How to use the modular function of a locally compact group?

Question

Let $G$ be a locally compact group with left Haar measure $\mu$.

Let $\delta:G\to(0,\infty)$ the unique modular function such that $\delta(x)\mu(E) = \mu(Ex)$ for all Borel sets $E$ and $x\in G$.

How is this definition used in integration?

Are the following steps correct? (Please alert me of even the slightest mistake!)

For fixed $x\in G$, and Borel set $E$, we have $\delta(x)\mu(E) = \mu(Ex)$.

$\int_{G}f(y)\mu(dy) = \int_{G}f(yx)\mu(dy\cdot x) = \int_{G}\delta(x)f(yx)\mu(dy)$

For a $\mu$-integrable function $f$, I write $\int_{G}f(g)\mu(dy)$ to be mean the same as $\int_{G}fd\mu$, with the indication that $y$ is my variable of integration.

By $\mu(dy\cdot x)$ in the middle step, I mean I am integrating with respect to the measure $\lambda$ defined by $\lambda(E) = \mu(Ex)$.

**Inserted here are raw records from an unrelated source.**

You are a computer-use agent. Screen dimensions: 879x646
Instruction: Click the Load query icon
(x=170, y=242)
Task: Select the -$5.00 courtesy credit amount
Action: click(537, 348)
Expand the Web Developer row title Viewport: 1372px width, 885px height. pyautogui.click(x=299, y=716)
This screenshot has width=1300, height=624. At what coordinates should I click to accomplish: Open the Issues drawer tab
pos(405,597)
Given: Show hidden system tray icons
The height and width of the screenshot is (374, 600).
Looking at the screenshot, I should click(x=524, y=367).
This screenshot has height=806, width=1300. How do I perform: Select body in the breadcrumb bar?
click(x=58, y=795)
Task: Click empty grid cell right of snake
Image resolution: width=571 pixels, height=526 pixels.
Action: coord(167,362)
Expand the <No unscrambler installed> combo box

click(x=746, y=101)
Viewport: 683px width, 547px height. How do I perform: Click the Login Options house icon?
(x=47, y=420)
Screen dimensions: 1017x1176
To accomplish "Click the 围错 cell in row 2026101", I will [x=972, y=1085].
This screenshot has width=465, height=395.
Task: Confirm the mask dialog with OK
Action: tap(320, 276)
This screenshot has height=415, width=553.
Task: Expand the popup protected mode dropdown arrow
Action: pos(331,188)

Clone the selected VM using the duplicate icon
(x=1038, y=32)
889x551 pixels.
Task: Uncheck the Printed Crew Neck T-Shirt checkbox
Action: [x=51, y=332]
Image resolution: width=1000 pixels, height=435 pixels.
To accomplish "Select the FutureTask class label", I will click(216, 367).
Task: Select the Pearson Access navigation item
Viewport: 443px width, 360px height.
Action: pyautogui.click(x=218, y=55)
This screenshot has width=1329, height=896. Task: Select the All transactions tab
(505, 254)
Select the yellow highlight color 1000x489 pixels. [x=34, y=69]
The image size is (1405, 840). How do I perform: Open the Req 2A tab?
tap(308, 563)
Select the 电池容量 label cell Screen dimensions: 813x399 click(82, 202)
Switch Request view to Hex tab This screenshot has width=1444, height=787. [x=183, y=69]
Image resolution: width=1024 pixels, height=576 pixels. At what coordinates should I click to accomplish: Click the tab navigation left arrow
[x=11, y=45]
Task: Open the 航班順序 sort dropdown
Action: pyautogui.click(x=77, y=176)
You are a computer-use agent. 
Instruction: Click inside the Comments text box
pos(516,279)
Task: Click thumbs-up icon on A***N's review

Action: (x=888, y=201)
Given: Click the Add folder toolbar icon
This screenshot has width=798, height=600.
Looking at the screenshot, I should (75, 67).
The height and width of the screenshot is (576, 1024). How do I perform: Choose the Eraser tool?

My motivation is that I am trying to solve this problem: Verifying Convolution Identities

$\bf{\text{Next}}$:

When trying to verify the Convolution identity

$$(f*g)(x) := \int_{G}f(y)g(y^{-1}x)\mu(dy) = \int_{G}\delta(y)^{-1}f(y^{-1})g(yx)\mu(dy)$$

How do I deal with the fact that the argument of $\delta$ is the variable of integration??

Answer 1

Yes, this looks correct to me. It's how you handle right translation when you've got a left Haar measure. Usually the next step would be to pull the $\delta(x)$ out of the integral.